Machine Learning


Two of the main barriers to Machine Learning are deployment and scaling. Deploying manually models requires time and engineering resources. Scaling the usage of these models requires a powerful infrastructure, the effort to maintain it and cost control. With tagtog, this complexity is transparent to users. We take care of the training mechanisms, the deployment and the handling of usage spikes. You only focus on problem solving using the web editor to indicate what you want to recognize in text. This will be the training data tagtog learns from. All without writing any code, empowering experts in any field to train and use machine learning models.

One of the advantages of using tagtog ML is the possibility of annotating text automatically using machine learning (ML) :bookmark_tabs: Why is this important? Automatic annotations are just insights on the top of the text. You can leverage intelligence in different scenarios:

tagtog annotates text automatically using custom or pre-trained ML models. This means you can automate processes to find relevant insights automatically. E.g. analyze customer feedback on real time.

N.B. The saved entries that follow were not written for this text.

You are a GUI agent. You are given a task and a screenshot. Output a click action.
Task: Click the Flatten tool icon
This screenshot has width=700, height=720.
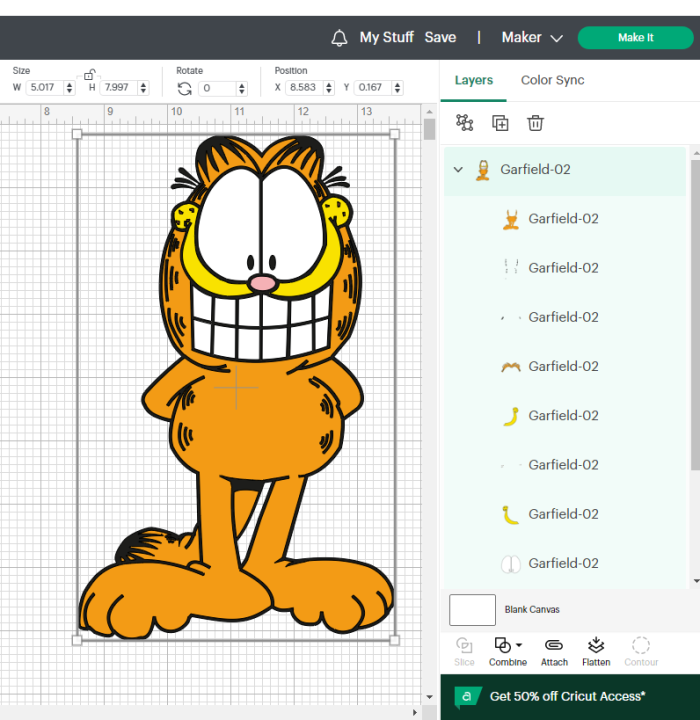(596, 645)
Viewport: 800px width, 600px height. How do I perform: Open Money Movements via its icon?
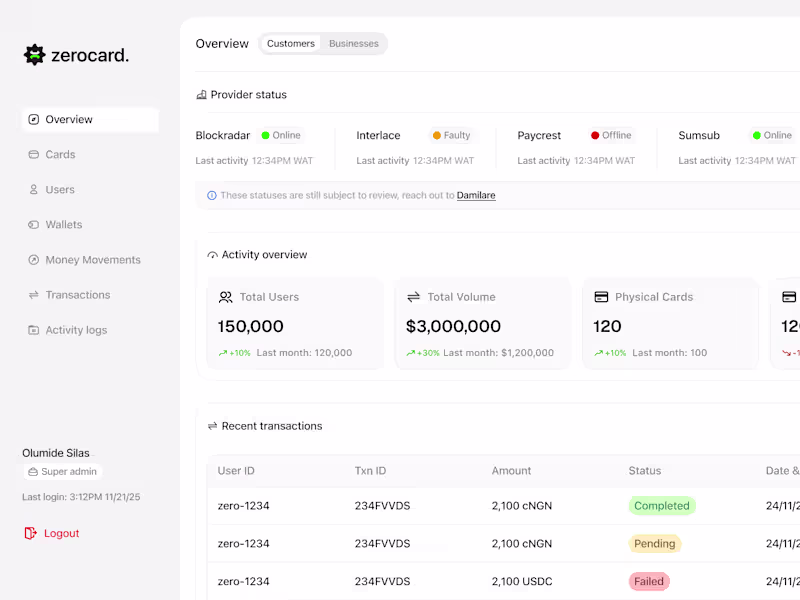coord(33,259)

Automatic annotations can boost annotator performance. Documents are pre-annotated by ML models and annotators only need to correct wrong predictions. tagtog learns from feedback and provide with more accurate results with each iteration.

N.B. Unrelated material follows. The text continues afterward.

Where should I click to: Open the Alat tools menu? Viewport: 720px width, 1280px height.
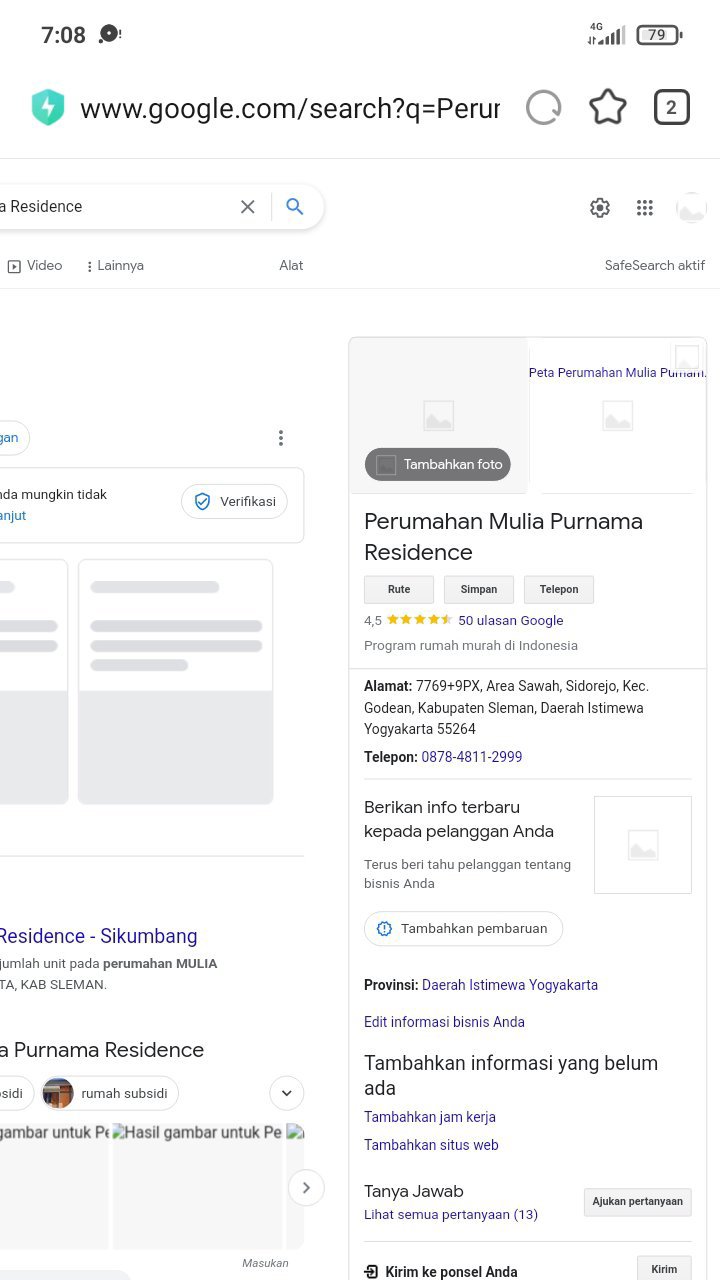point(291,266)
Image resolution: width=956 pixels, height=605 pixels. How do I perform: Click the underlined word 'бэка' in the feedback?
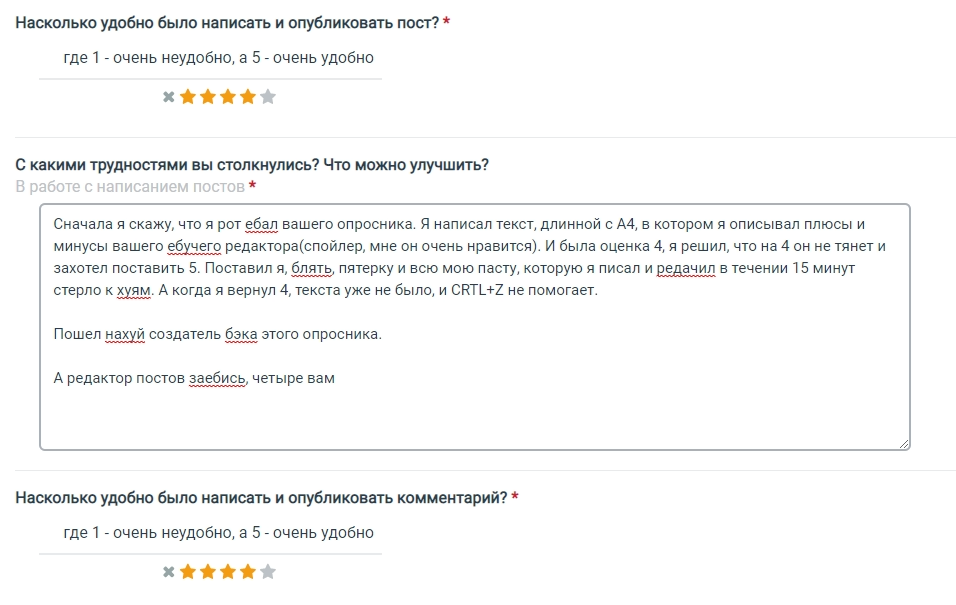click(241, 334)
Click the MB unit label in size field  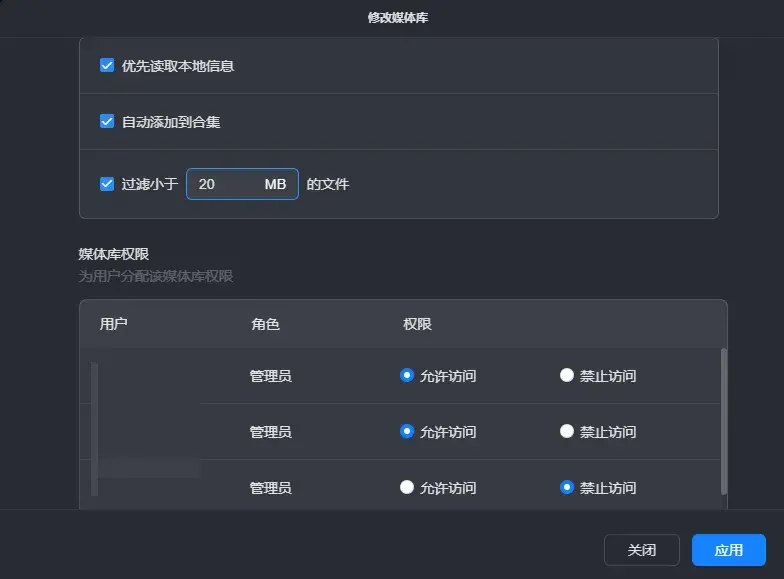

Index your data. Use automatic annotations to augment your data and improve discoverability (e.g. augment records with mutation mentions using standard names, easier to find). You can either import the results into your own system or use the Search API to find suitable records across the data imported.

How does it work?

In tagtog, training data means annotations in any of supported types. You annotate, you train :pencil2: tagtog is implemented using semi-supervised learning algorithms that reduce the volume of training data required. One of the strongest points is the ability of models to learn continuously and adaptively to incrementally take into account different scenarios but still being able to re-use and retain useful knowledge and skills during time.

Training flow



To train a ML model follow the next steps:

1Create a project and activate Machine Learning (Settings > Annotations).


2Define one or more entity types.

3Import a document (if you have pre-annotated documents you can import them too) and annotate the text with the entities you want to extract automatically. When you have finished annotating, use the Confirm button to tell tagtog these annotations are ready to be used as training data. When you click this button, in the background, the custom model is being trained and deployed automatically using all the confirmed annotations in your project. The process is very fast and you can immediately annotate other documents automatically using this model.

Example of document where dates are being annotated

4Use the model. When you import new documents using the interface or the API, they are automatically annotated by the custom ML model.

5Continuous learning. Were any automatic annotations wrong? was important information not annotated? something new to teach? No problem. Just remove/edit the wrong annotations and add those that are missing. Click on the Confirm button. Again all the confirmed documents are used to retrain the model with your new findings.

Follow this hands-on quick tutorial to understand how easily you can train custom models.

Continuous learning

tagtog smoothly update your custom prediction models with the changes in your annotations. Each time you confirm the annotations of one of your documents, the model is trained with all your confirmed documents used as training data. There are two ways you can retrain your model iteratively:

On top of previously learned knowledge. You just need to import new documents, edit the wrong predicted annotations or add new ones and click on Confirm. Your model has been retrained using this new knowledge.

Changing historical data. Yes! this is possible. Your documents are indexed within your project. You just need to go to the document you want modify (even if it was used previously for training), toggle the Confirm button to allow the changes and make the required changes. Once finished, click the Confirm button again and voilà, your model is trained and deployed including these changes. Usually you want to perform similar changes across the documents of your project, use the search engine to find the documents to modify.

tagtog ML annotations and dictionary annotations

Machine learning and dictionary annotations are annotated automatically. They can work independently or combined.

When a ML model is trained, it uses the data from your dictionaries as a feature.

Currently, the normalization of entities can be only done with dictionaries. ML annotates entities, but it doesn't normalize them. If you combine both mechanisms ML will annotate and dictionaries will normalize.

tagtog ML limitations

tagtog ML is designed and optimized for:

NER. Annotations with a small amount of tokens. It is not optimized for sentence or paragraph annotations.

Small number of entity types. Internally, each entity type generates a separated and independent model.